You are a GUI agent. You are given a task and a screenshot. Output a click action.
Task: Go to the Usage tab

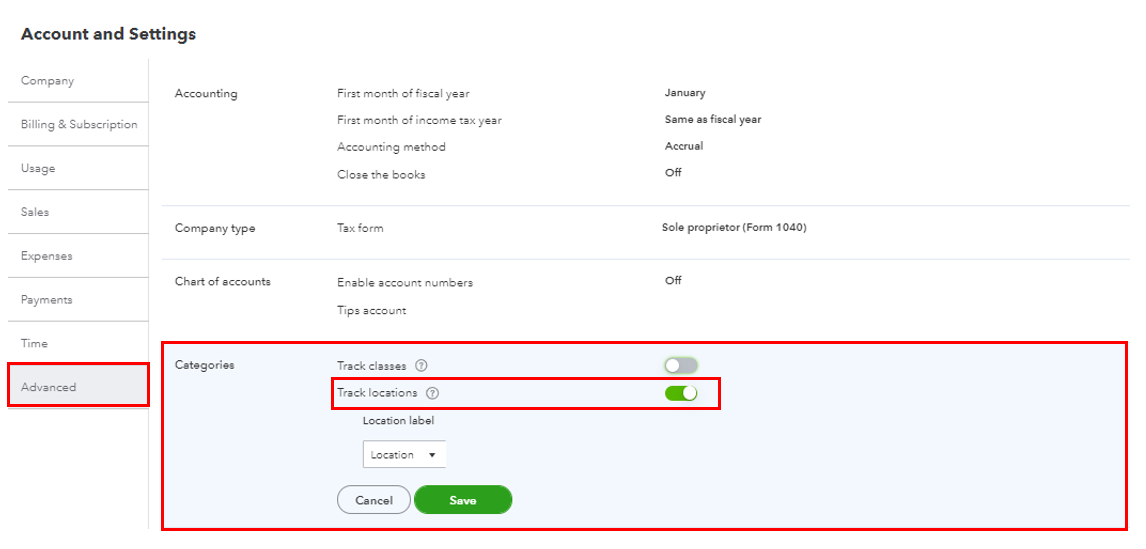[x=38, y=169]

━━━━━━━━━━

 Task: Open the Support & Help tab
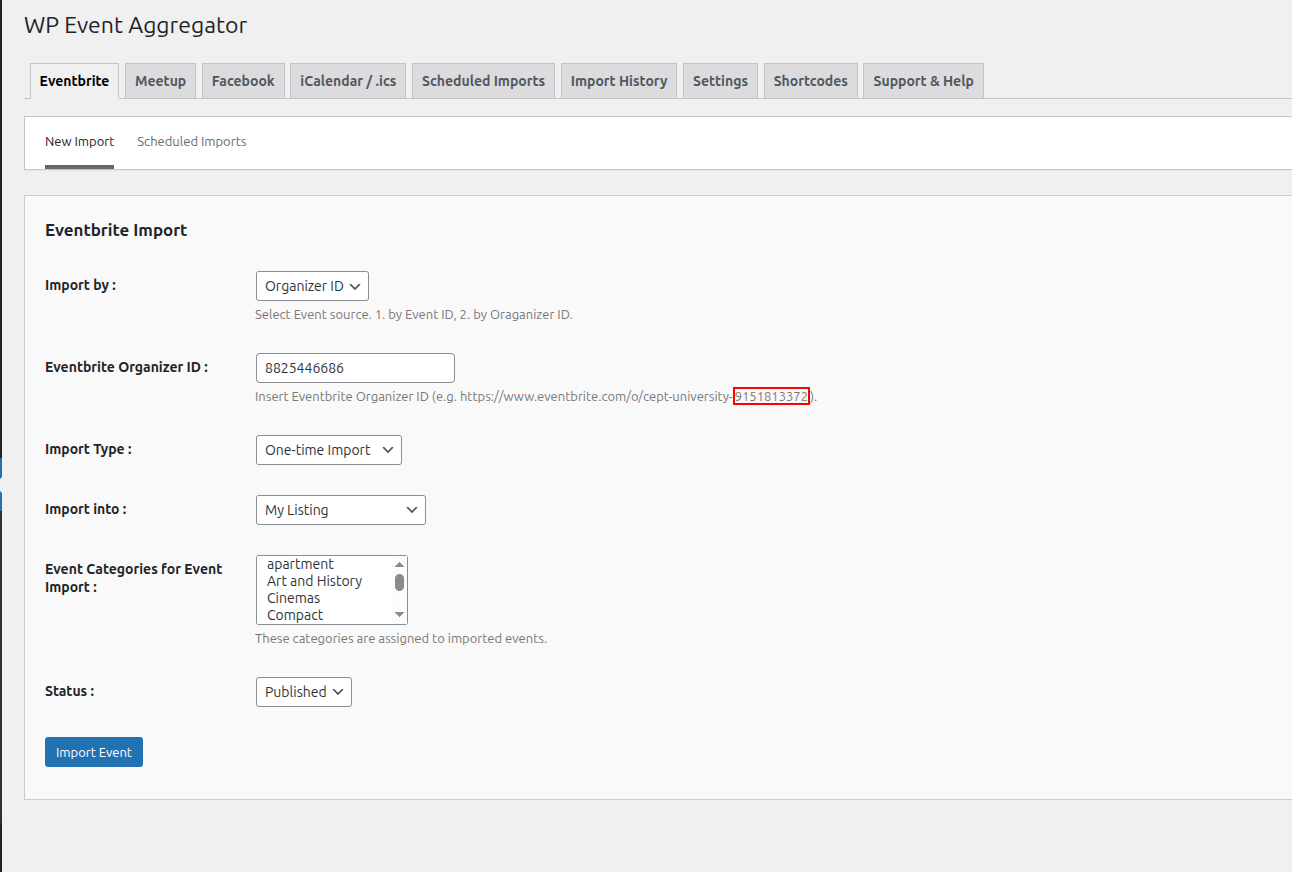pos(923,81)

━━━━━━━━━━

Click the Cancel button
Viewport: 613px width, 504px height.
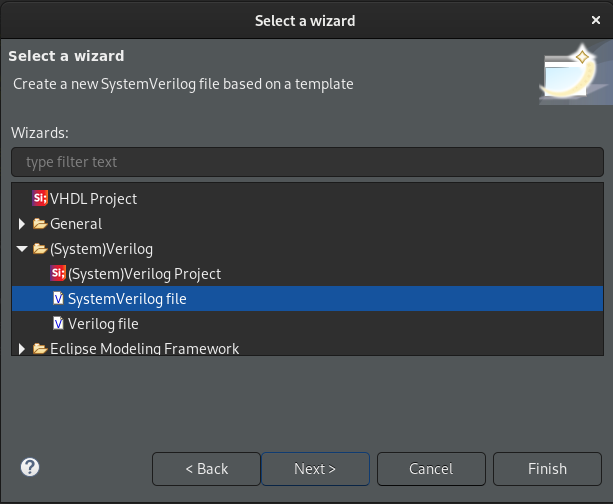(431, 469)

━━━━━━━━━━

* GIVEN PROBLEM
Please copy the data from the line with "You are a GUI" to the line with "[x=38, y=169]", including both of those lines, and leave the pictures out.

* TASK RESULT
You are a GUI agent. You are given a task and a screenshot. Output a click action.
Task: Go to the Usage tab

[x=38, y=169]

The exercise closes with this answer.